Input -
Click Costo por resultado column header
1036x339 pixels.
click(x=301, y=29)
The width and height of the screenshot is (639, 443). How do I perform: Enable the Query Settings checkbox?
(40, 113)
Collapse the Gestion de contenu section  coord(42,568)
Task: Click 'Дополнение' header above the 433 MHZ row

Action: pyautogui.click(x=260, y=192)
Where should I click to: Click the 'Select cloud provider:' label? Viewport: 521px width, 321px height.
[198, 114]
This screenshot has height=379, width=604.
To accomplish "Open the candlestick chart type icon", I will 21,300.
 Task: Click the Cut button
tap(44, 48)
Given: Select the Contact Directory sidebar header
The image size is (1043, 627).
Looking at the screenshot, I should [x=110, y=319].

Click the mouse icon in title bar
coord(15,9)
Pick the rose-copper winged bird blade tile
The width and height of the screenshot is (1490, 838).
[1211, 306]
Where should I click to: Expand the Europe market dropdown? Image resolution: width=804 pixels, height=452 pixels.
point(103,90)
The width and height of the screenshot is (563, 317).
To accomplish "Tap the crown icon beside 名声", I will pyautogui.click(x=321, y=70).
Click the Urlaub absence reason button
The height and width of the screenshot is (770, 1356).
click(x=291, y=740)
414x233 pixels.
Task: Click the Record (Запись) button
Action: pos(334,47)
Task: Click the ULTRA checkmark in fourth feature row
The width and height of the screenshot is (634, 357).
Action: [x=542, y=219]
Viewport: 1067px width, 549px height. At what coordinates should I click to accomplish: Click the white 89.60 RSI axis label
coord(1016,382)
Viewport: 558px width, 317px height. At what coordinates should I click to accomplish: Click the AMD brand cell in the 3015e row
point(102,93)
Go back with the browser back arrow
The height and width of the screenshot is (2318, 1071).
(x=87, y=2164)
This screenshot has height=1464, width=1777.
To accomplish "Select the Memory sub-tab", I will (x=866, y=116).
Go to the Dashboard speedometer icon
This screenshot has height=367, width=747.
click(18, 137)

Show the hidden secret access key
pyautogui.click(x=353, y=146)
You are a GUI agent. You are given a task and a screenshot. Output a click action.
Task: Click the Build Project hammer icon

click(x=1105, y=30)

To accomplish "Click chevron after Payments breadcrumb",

Requirement -
The range runs from the line above containing "The width and height of the screenshot is (639, 443)." to the line containing "This screenshot has height=379, width=604.", inclusive. Restate those lines word for word and no others.

Expected answer -
The width and height of the screenshot is (639, 443). How do I perform: Enable the Query Settings checkbox?
(40, 113)
Collapse the Gestion de contenu section  coord(42,568)
Task: Click 'Дополнение' header above the 433 MHZ row

Action: pyautogui.click(x=260, y=192)
Where should I click to: Click the 'Select cloud provider:' label? Viewport: 521px width, 321px height.
[198, 114]
This screenshot has height=379, width=604.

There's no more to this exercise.